[Material for the task — start]

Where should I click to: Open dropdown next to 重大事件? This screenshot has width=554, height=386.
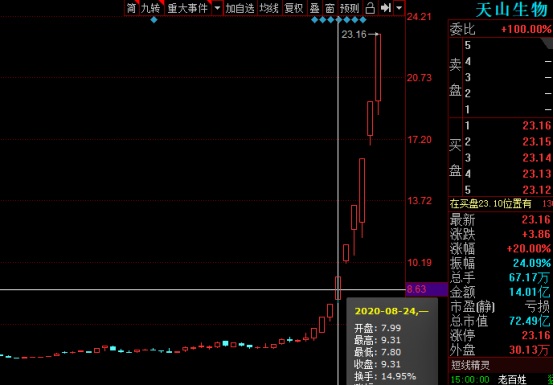[217, 8]
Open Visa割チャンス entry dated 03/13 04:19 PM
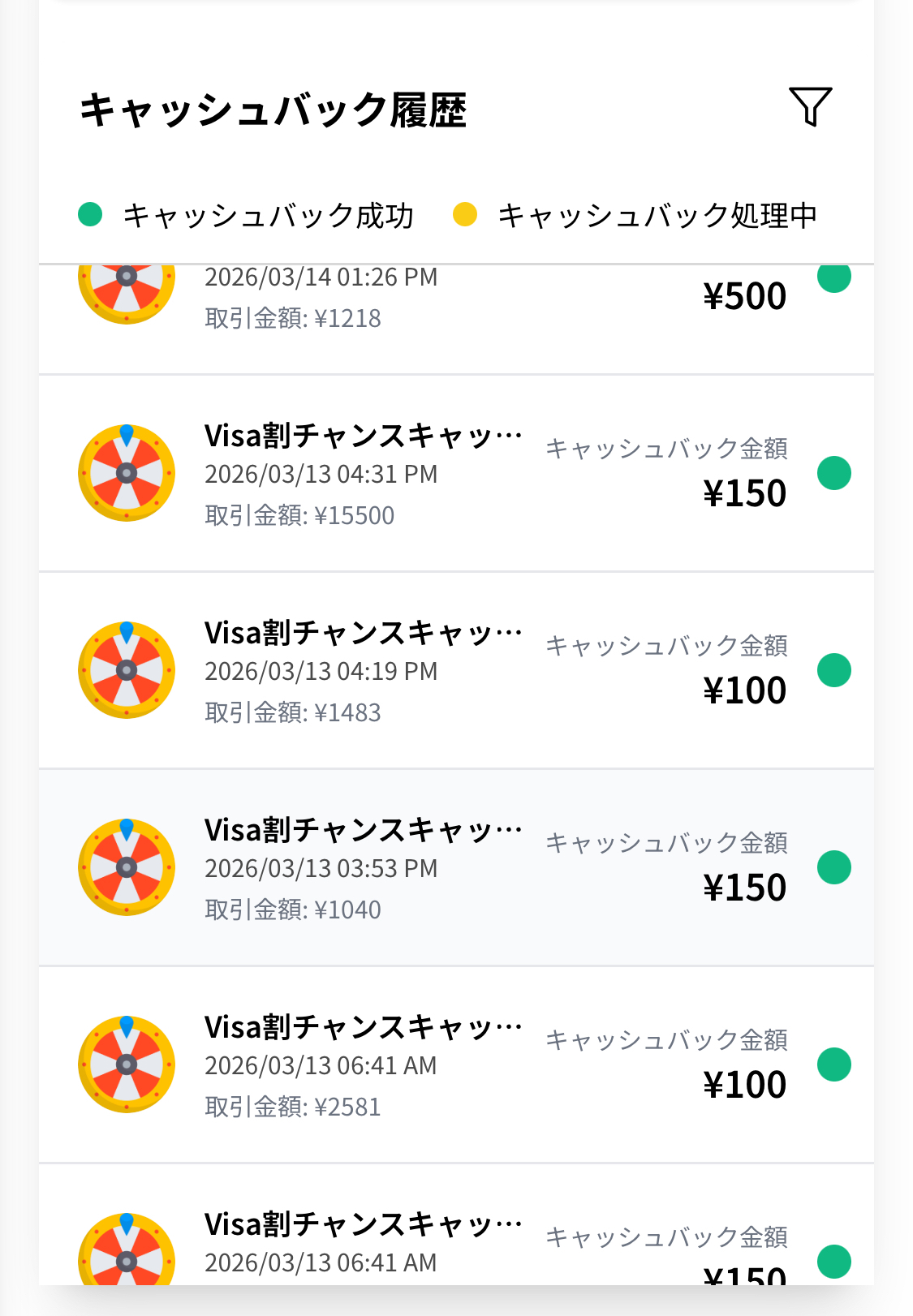 point(363,634)
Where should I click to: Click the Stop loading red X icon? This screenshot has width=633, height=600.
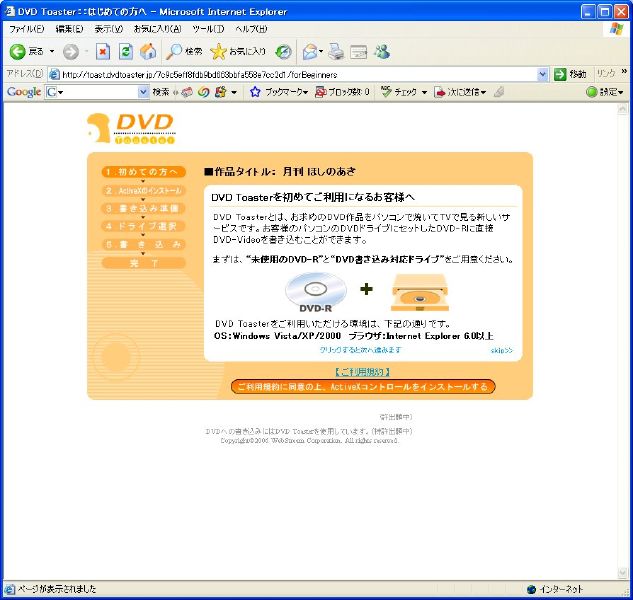(x=103, y=51)
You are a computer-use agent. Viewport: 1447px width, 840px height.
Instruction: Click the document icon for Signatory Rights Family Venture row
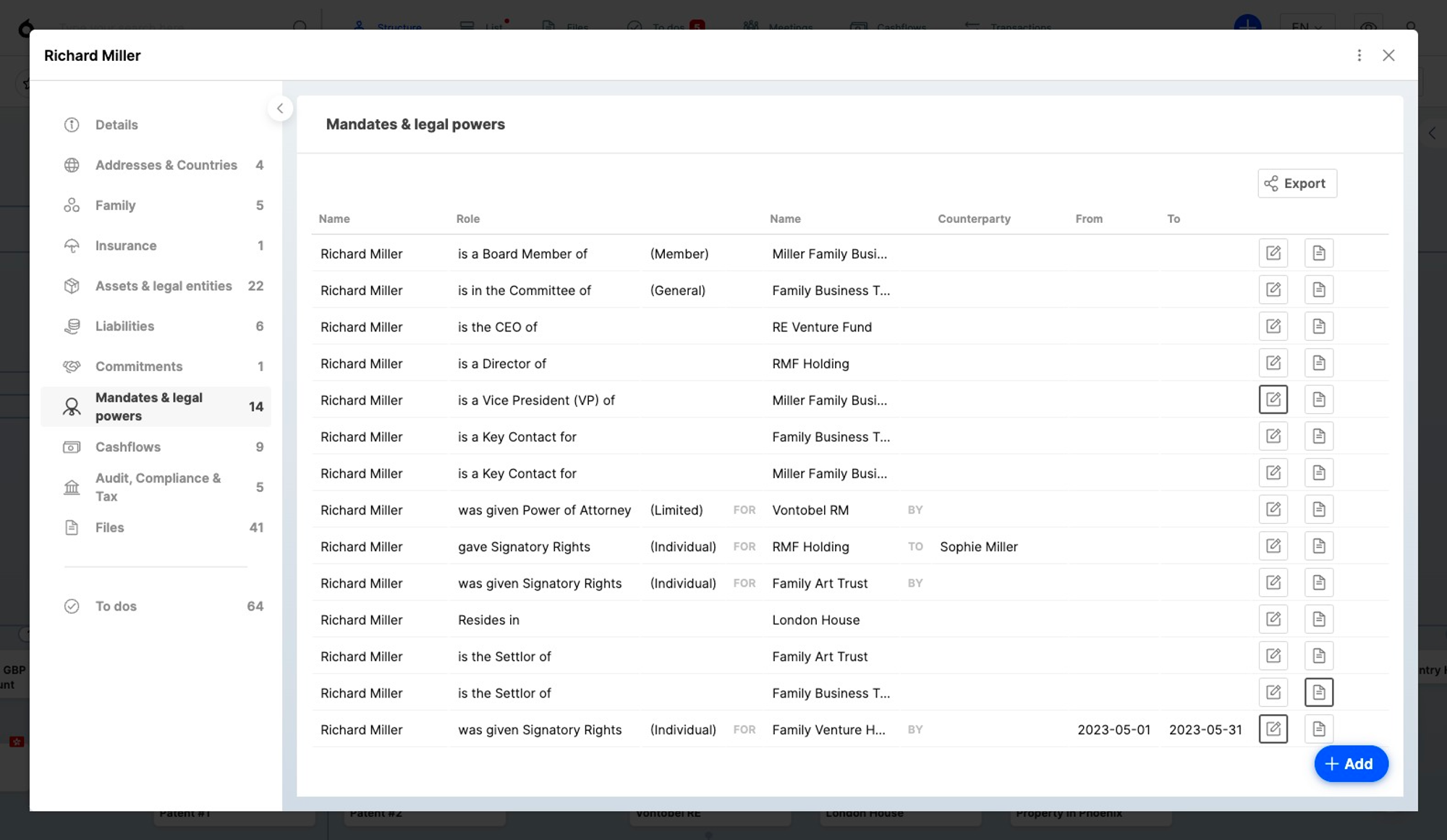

[Material for the task — finish]

Exercise prompt
Return only the line with "Open Visa割チャンス entry dated 03/13 04:19 PM" and the lines after it up to the end of the records, exact and free of pictures.

Exercise solution
Open Visa割チャンス entry dated 03/13 04:19 PM
 point(363,634)
Where should I click to: Click the Stop loading red X icon? This screenshot has width=633, height=600.
(x=103, y=51)
You are a computer-use agent. Viewport: 1447px width, 840px height.
Instruction: Click the document icon for Signatory Rights Family Venture row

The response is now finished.